■ Record extracts

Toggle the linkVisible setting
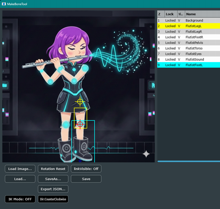Viewport: 220px width, 209px height. click(86, 169)
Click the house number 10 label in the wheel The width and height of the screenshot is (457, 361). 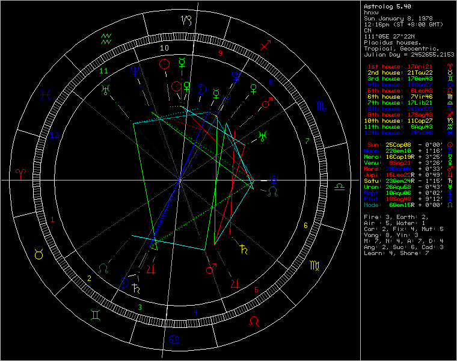click(x=164, y=48)
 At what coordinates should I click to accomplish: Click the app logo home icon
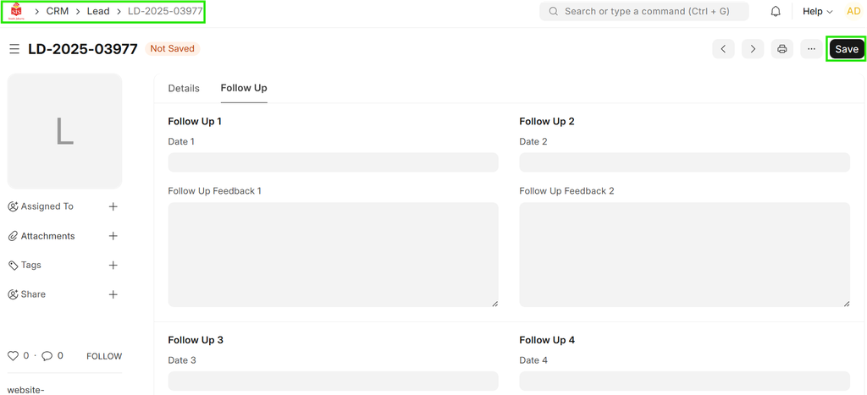point(16,12)
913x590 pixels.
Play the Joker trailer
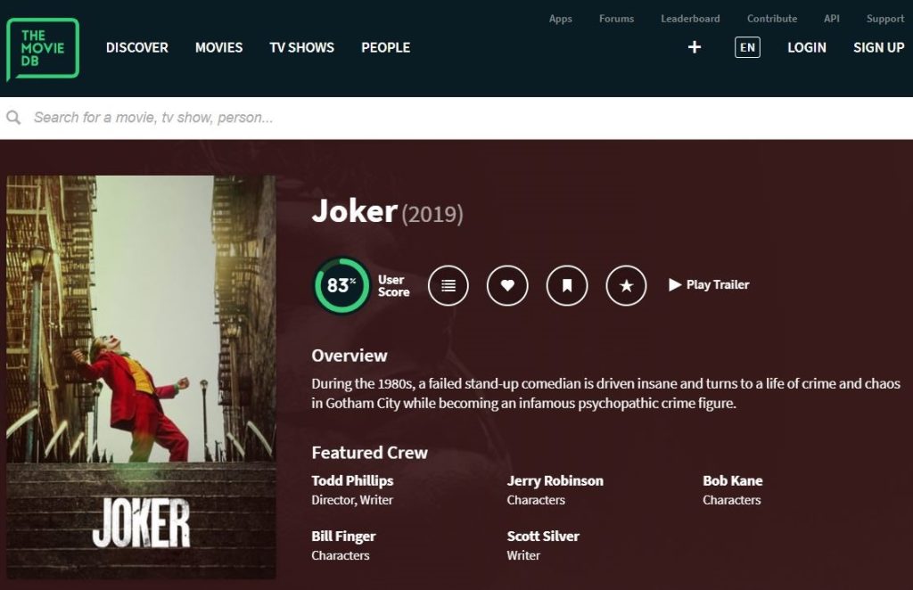[x=709, y=285]
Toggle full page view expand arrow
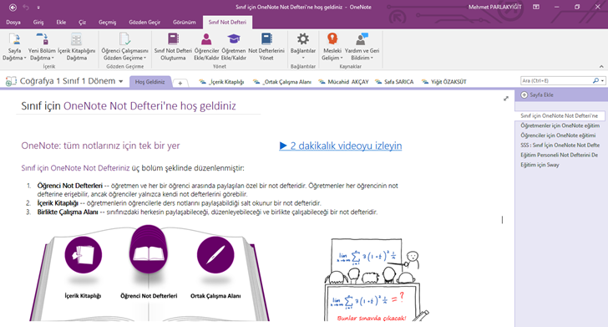 [x=505, y=99]
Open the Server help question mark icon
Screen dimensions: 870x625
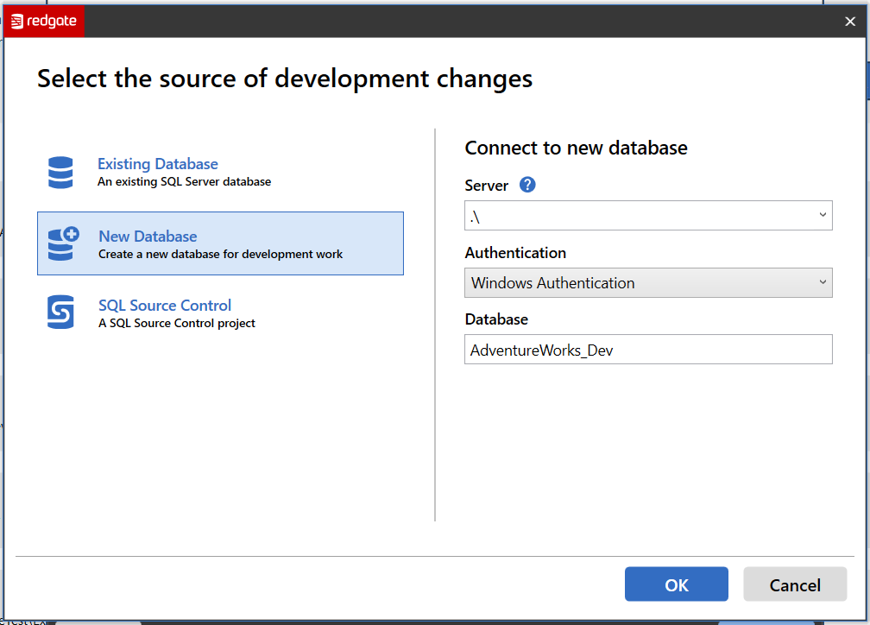pyautogui.click(x=527, y=185)
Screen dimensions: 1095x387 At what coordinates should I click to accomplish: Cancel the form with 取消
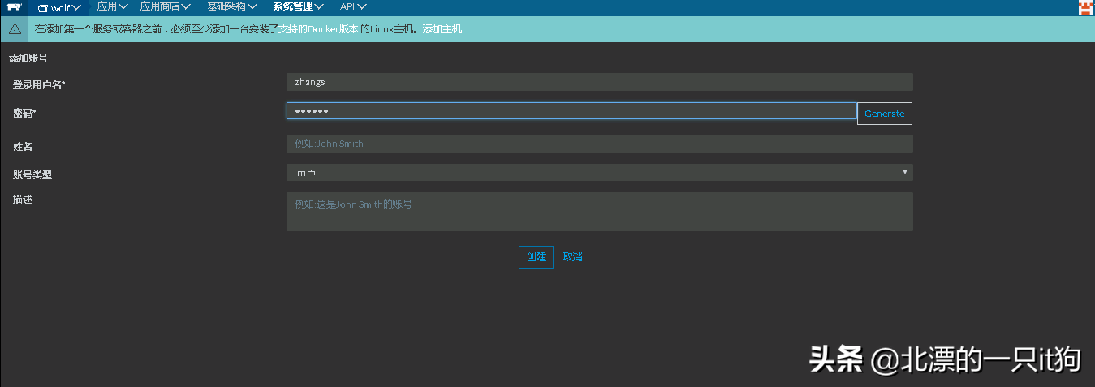[573, 257]
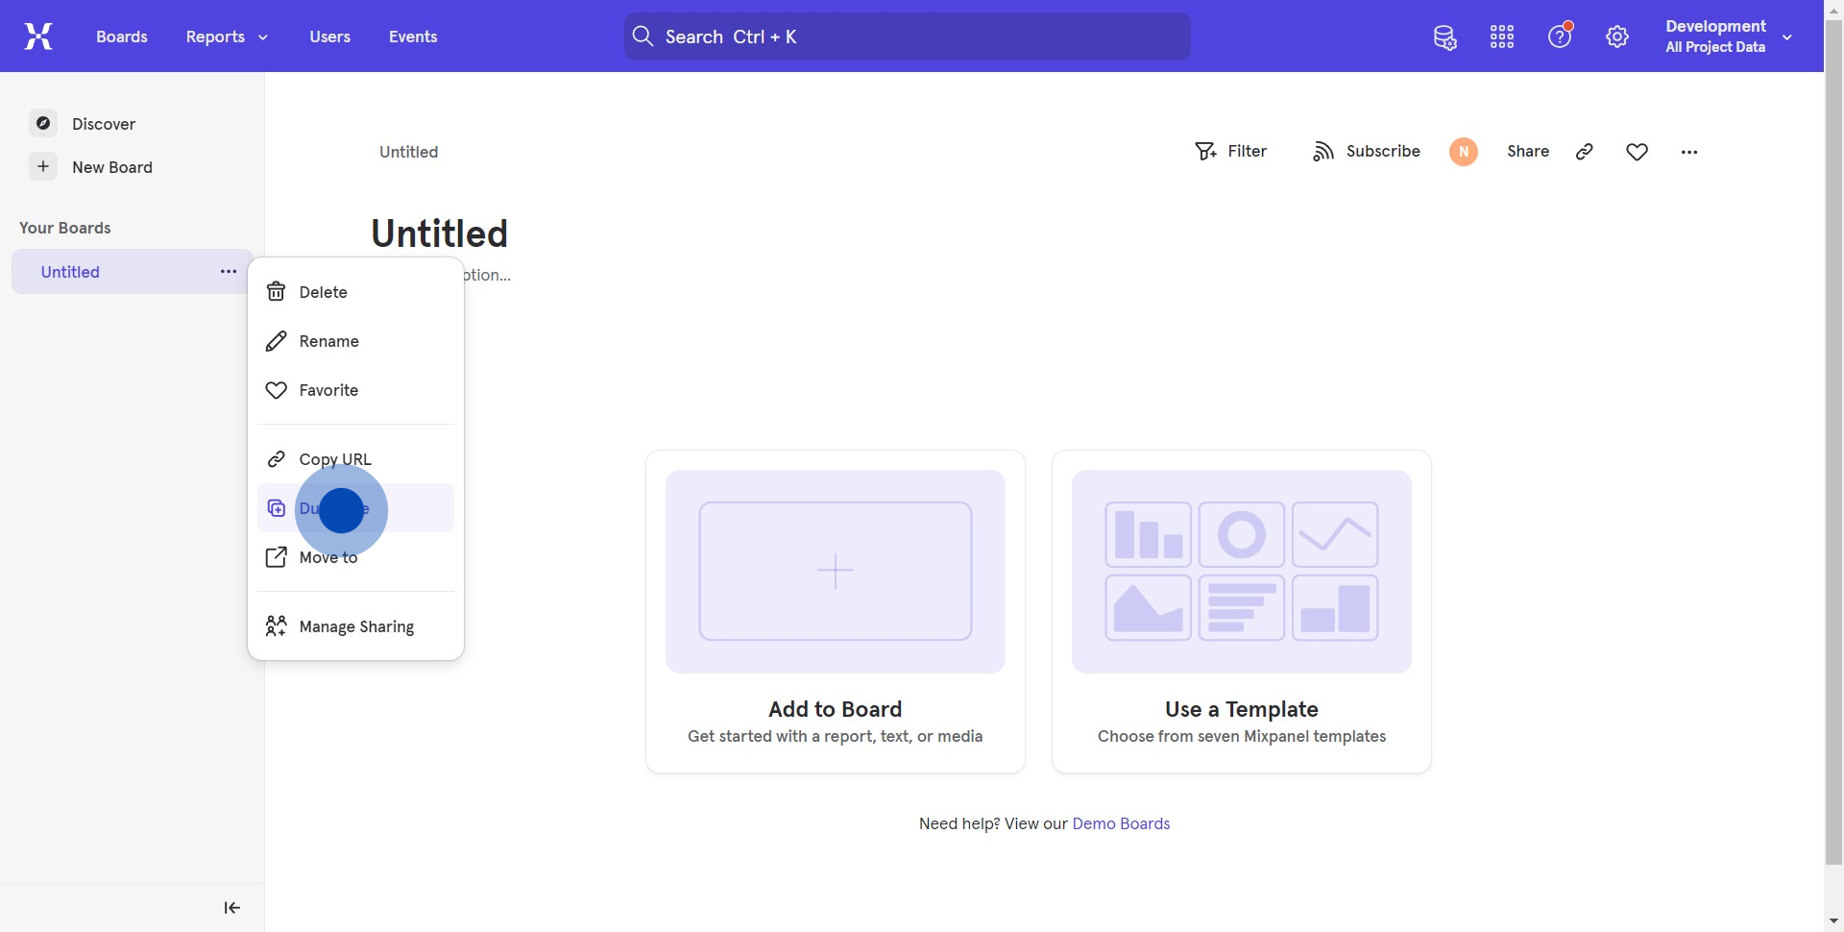Choose Rename in the context menu
1844x932 pixels.
328,341
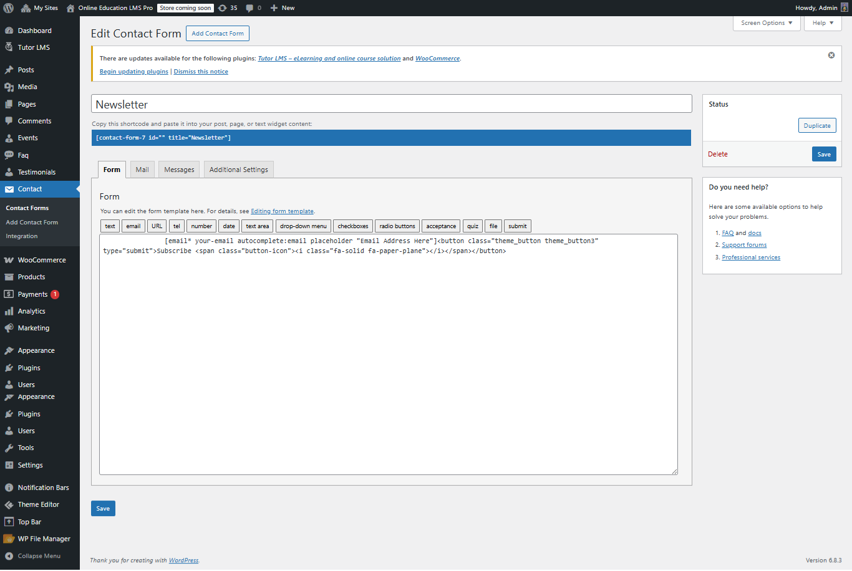Open the Additional Settings tab

point(238,169)
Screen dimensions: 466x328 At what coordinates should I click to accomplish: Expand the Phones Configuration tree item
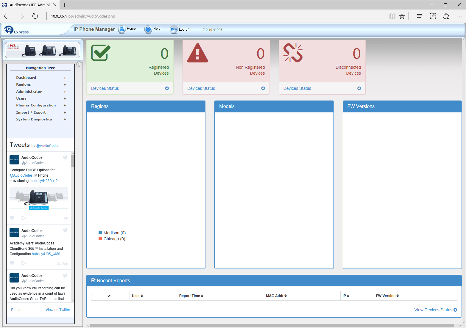[65, 105]
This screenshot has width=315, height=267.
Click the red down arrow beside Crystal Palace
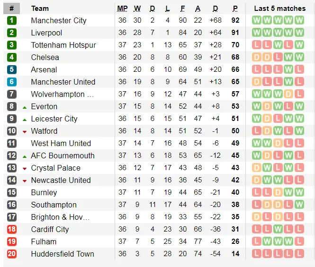pyautogui.click(x=24, y=168)
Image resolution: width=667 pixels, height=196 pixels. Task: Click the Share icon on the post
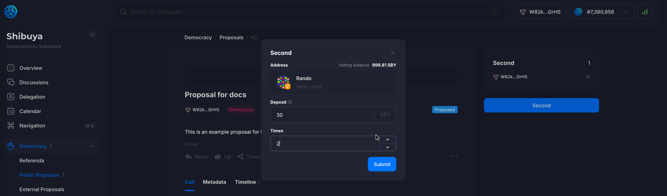coord(241,157)
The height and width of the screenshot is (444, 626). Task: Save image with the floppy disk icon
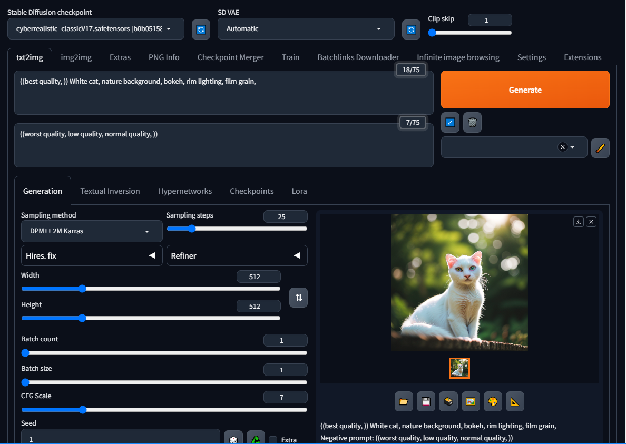pos(426,401)
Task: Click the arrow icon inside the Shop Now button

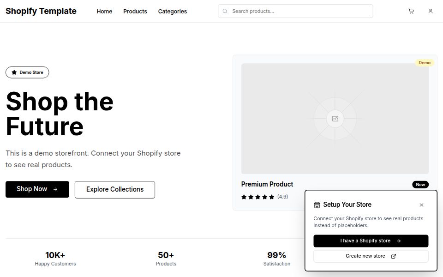Action: coord(56,189)
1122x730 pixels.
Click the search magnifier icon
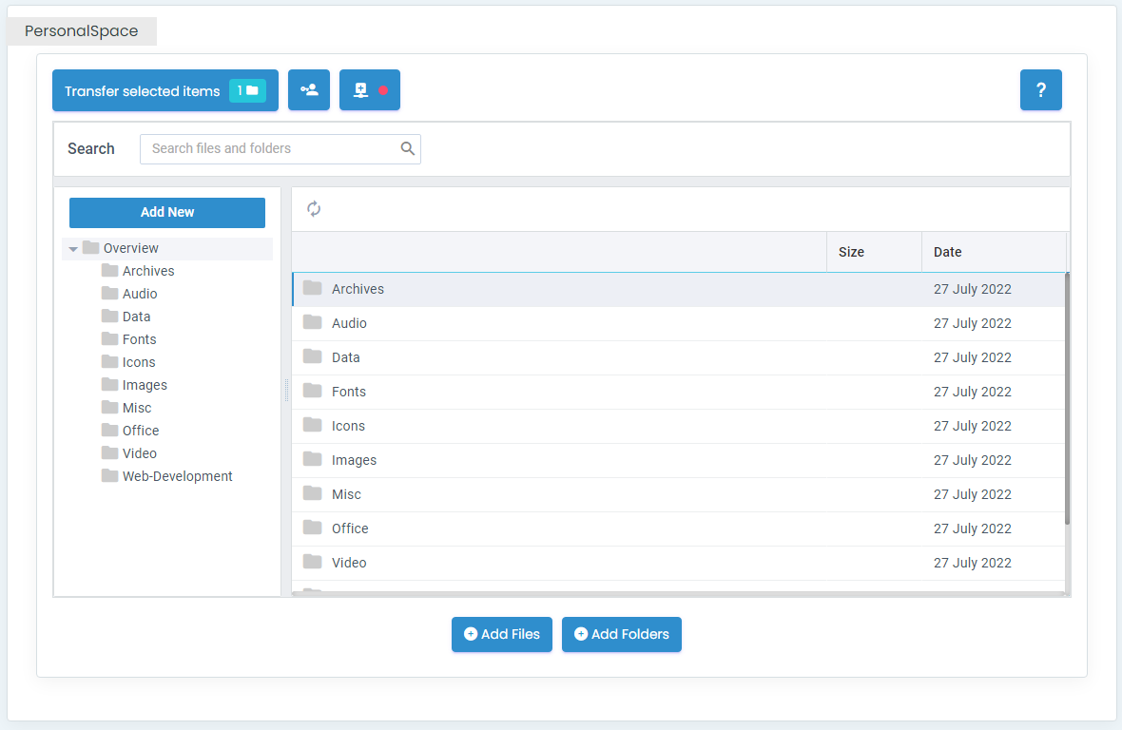408,148
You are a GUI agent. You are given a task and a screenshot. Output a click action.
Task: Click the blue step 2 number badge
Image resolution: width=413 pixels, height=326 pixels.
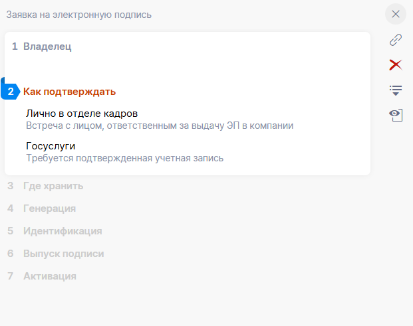point(11,92)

■ Exercise details
Each line from the one with "Task: Click the blue step 2 number badge" to the last line of the listing should be returned exactly, both ends included, and no picture with them.

■ Answer to this exercise
Task: Click the blue step 2 number badge
Image resolution: width=413 pixels, height=326 pixels.
point(11,92)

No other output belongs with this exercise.